Landscape-scale forest restoration of the sort that would be mandated by Tester's bill will cost a lot of money, money that the federal government does not really have. With existing large federal deficits and increasing demands on the federal budget for economic recovery, ongoing wars, medical insurance reform, and energy policy, it is unlikely that we can count on Congress to appropriate the money to fund all of the forest restoration work that we are told needs to be done. Senator Tester proposes to get around these funding limitations by paying private contractors with the harvest of commercially valuable logs to do the needed work. Instead of the US Forest Service selling the logs and sending the cash back to the US Treasury, the logs would be used to pay for the forest restoration work through what are called Stewardship Contracts.

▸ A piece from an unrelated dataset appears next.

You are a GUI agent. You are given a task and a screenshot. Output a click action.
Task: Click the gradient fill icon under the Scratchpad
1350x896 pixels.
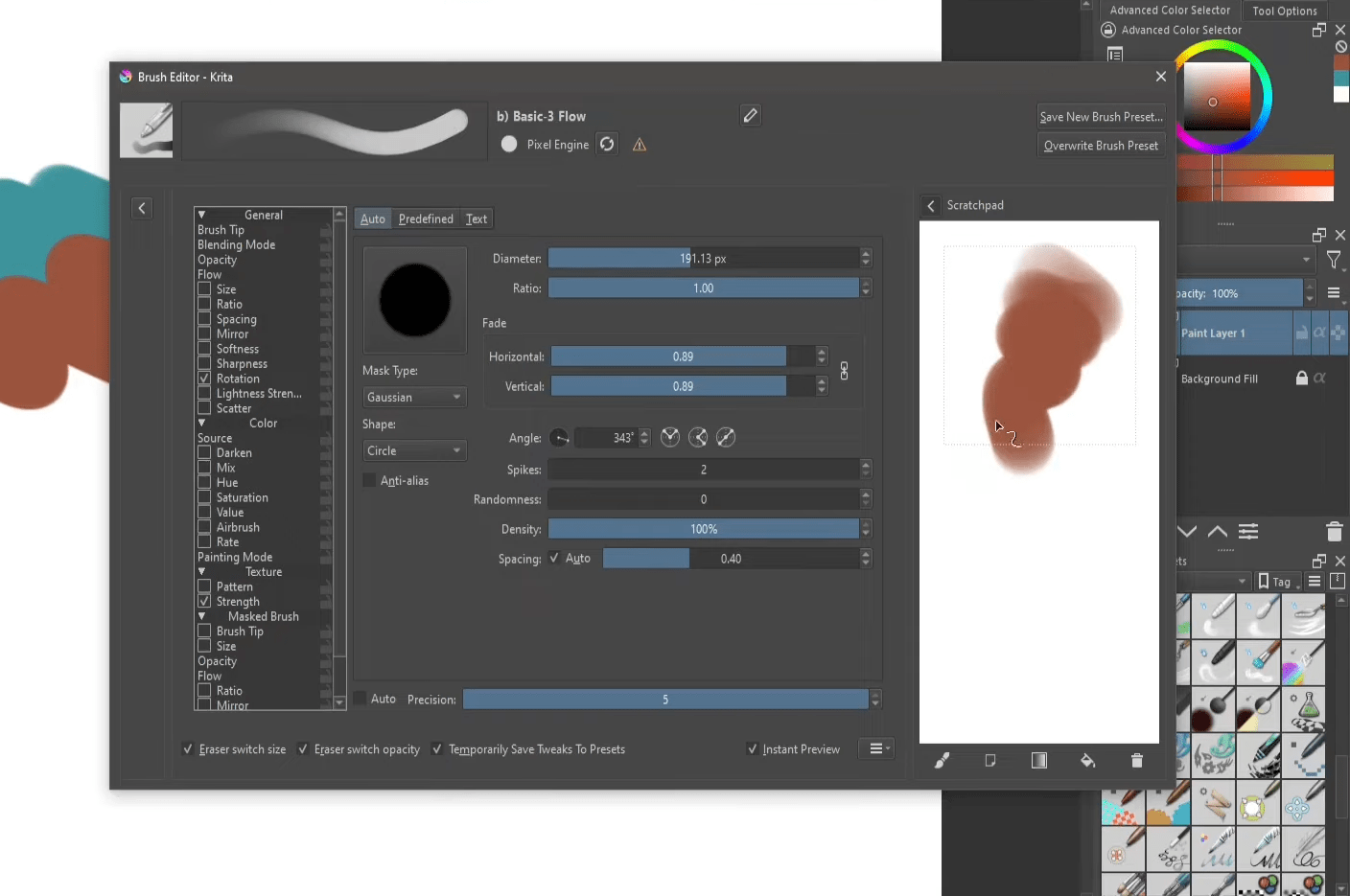pos(1039,760)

The approach that Senator Tester has taken in developing his bill indicates his solution to the conflict among competing uses of National Forest land that has thus far led to paralysis and gridlock. Senator Tester relied on having some of the competing interests sit down at the table and negotiate in a collaborative manner. That sort of negotiation allowed many parties to get part of what they wanted from the National Forests, producing what has been called a win-win-win outcome. The idea is that these competing uses can be balanced so that the forests can simultaneously support an expansion of the timber industry, more off road vehicle use, improved wildlife habitat, enhance non-motorized recreation, as well as the environmental services provided by natural forests and watersheds. Allowing such local and private negotiations over the management of our National Forests is seen as an appropriate decentralized solution to a broken centralized federal system.

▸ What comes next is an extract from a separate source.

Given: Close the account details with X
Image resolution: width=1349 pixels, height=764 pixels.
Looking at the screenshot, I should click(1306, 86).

Finally, the forested landscape of Western Montana is seen as so huge that significant timber harvests are possible without doing any serious environmental harm. With millions and millions of acres of federal forestland available, mandating the annual harvest of ten thousand acres or so of trees could not possibly do significant damage to the overall forest. In fact, we are told, that mandated logging, when carried out as part of a larger forest restoration effort, will actually improve the health of the forests.

As common and familiar as all of these underlying assumptions are, they are far from being factual assumptions. They are a mix of folk wisdom, economic nostalgia, wishful thinking, and barely disguised commercial and bureaucratic government special interests. Before jumping onboard with Tester's proposal, each has to be critically analyzed.